Ich verstehe deine Angst nicht ganz. Prinzipiell kannst du die .config Datei ja einfach wegsichern welche deine Kernelkonfiguration enthält. Und wenn du ganz auf Nummer sicher gehen willst, kannst du ja einfach das Kernel Verzeichnis, so wie es jetzt gerade ist, wegsichern.

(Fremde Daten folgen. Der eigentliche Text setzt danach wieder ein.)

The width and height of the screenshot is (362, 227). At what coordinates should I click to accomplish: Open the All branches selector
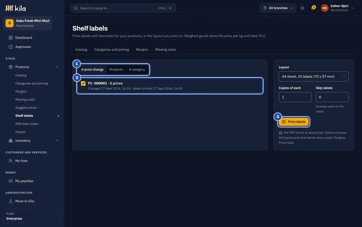278,8
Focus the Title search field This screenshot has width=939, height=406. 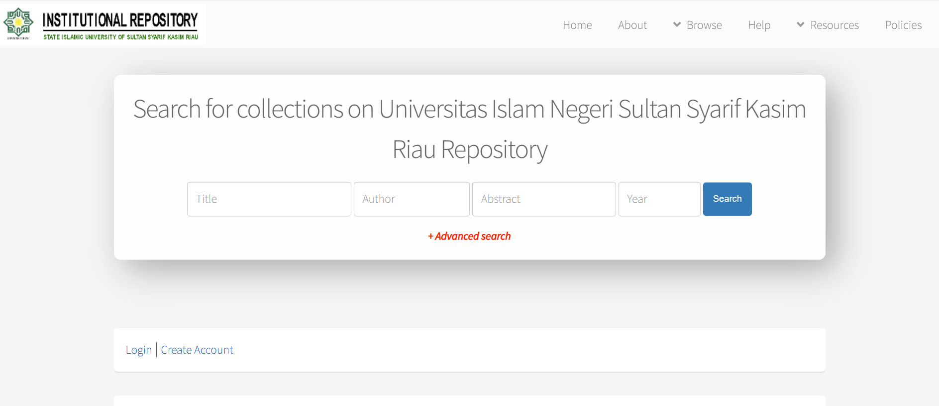pos(269,199)
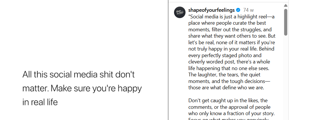The width and height of the screenshot is (326, 120).
Task: Click the 'place where people curate' caption line
Action: pyautogui.click(x=227, y=23)
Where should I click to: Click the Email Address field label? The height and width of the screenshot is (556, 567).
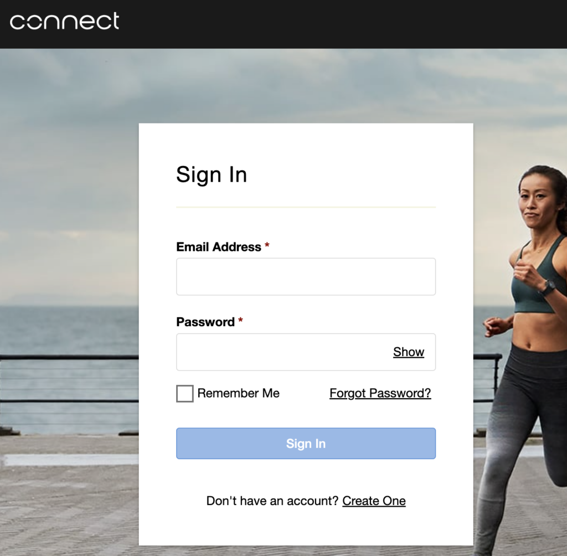click(x=218, y=246)
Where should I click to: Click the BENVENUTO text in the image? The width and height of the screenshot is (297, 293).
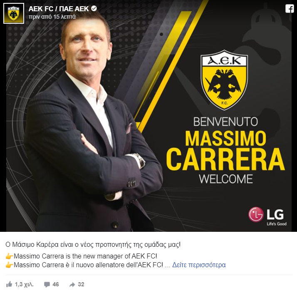click(225, 122)
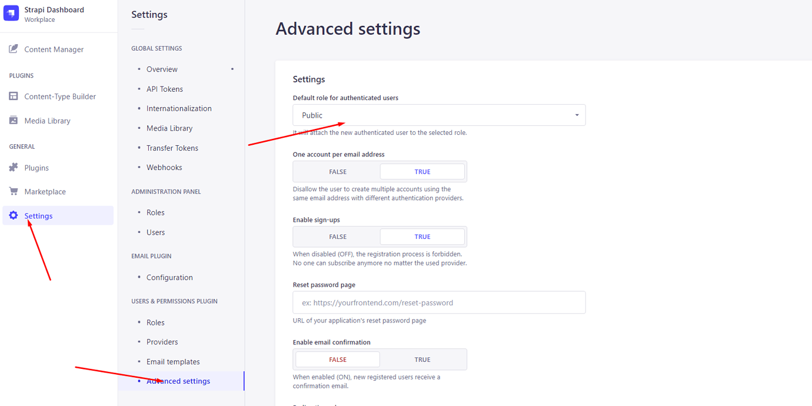Viewport: 812px width, 406px height.
Task: Open Internationalization settings
Action: click(x=179, y=108)
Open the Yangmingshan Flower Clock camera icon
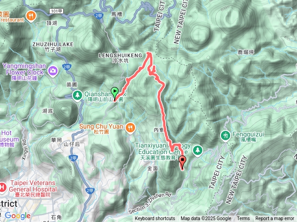Screen dimensions: 297x222 click(x=53, y=71)
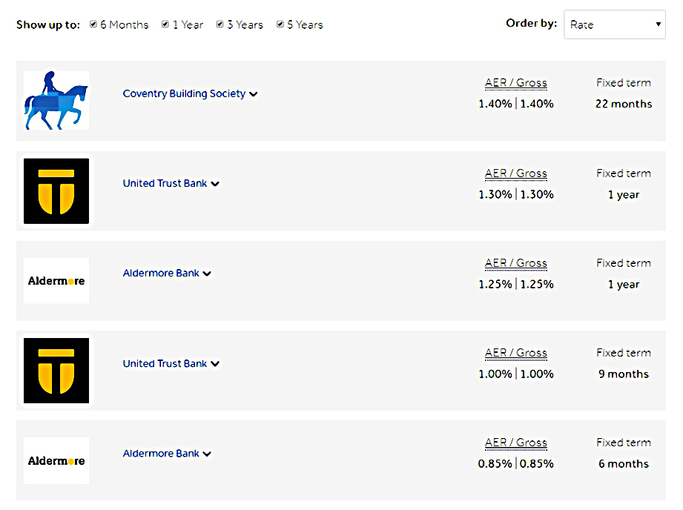Click the Aldermore logo (1 year row)
The width and height of the screenshot is (683, 510).
click(x=56, y=281)
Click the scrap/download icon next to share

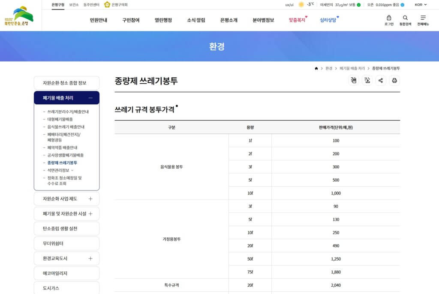(x=367, y=80)
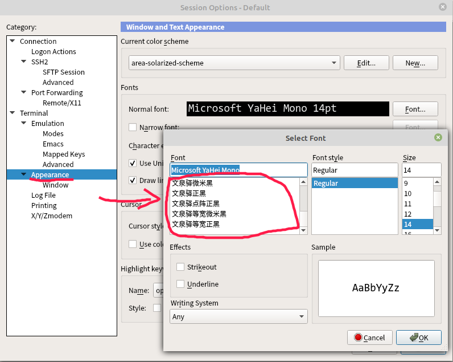Screen dimensions: 453x362
Task: Choose font size 12 from Size list
Action: click(407, 214)
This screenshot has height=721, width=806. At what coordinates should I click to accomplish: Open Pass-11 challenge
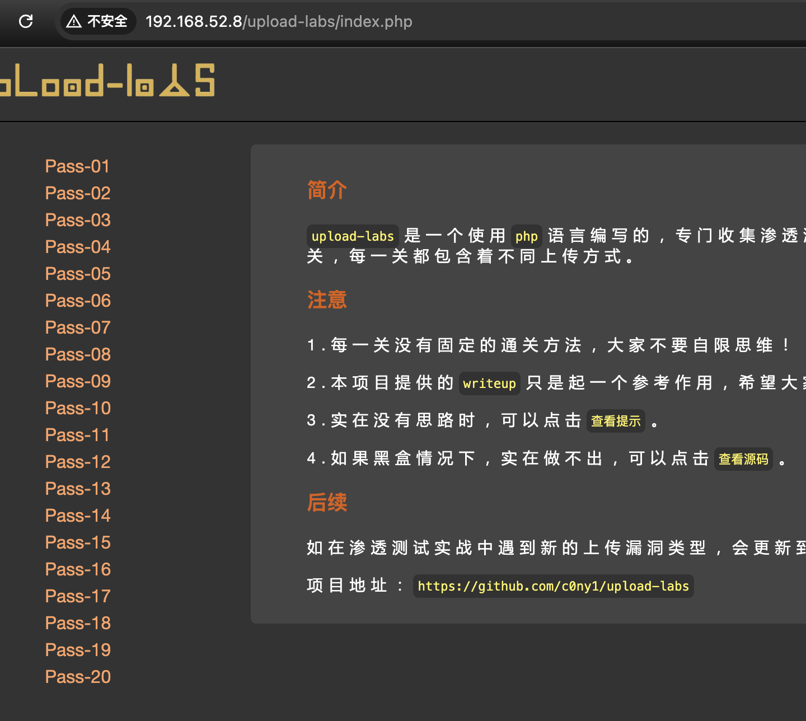pyautogui.click(x=77, y=435)
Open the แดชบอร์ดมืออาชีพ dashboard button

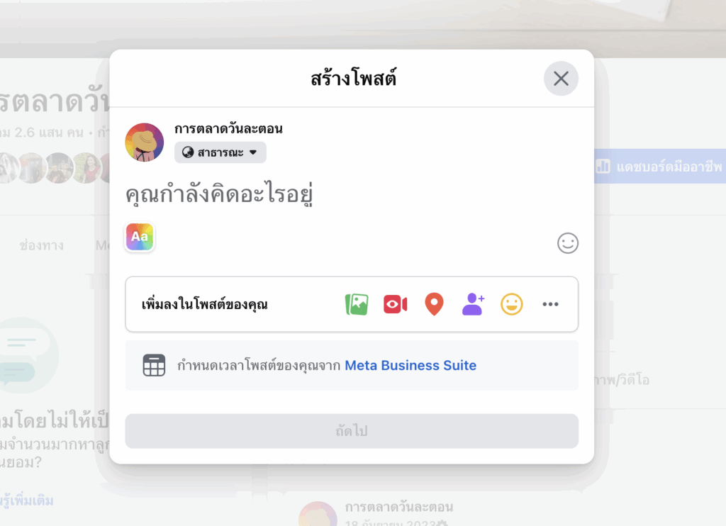tap(660, 166)
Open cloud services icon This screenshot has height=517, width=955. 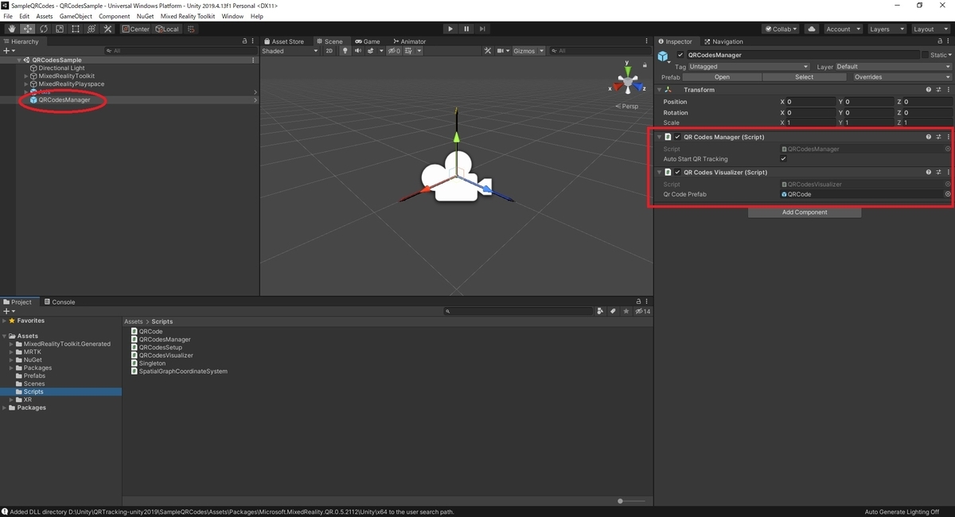[811, 29]
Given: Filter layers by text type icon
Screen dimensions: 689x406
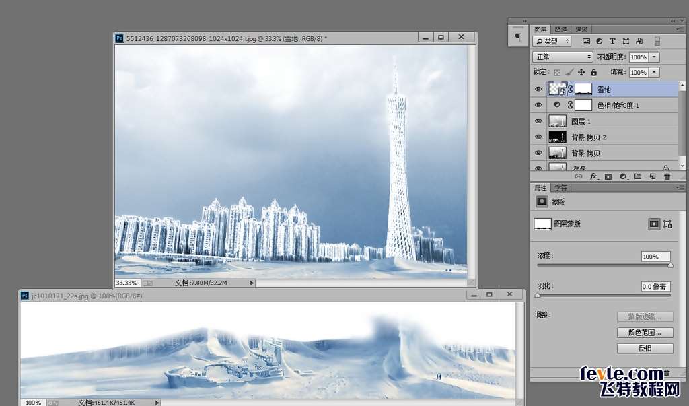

Wenn du den Kernel dann kompiliert hast kopierst du ihn halt einfach als z.B. testkernel nach /boot und erzeugst einen zusätzlichen GRUB/LILO Eintrag, welcher einfach den testkernel verwendet. Wenn alles in die Hosen geht brauchst du einfach nur zu rebooten und den funktionierenden Kernel wieder anzuwählen.

Lieber Gruss

STiGMaTa

----------

## cyril_sneer

Du kannst sogar, wenn du einfach nur den Treiber als Modul hinzufügen willst, diesen aktivieren, dann mit "make modules" einfach nur die Module neu machen, und mit "make modules_install" auch nur diese neu installieren. Geht schnell und das meiste (das fest eingebaute) des Kernels bleibt unberührt. Ich mache das immer so, wenn ich mal eben ein Modul benötige. Vielleicht gibt es ja sogar ein Argument für make, womit man gezielt nur ein Modul erneuern kann, wär jedenfalls ne brauchbare Sache. Bitte korrigieren oder ergänzen, falls meine Idee nicht gut ist.

----------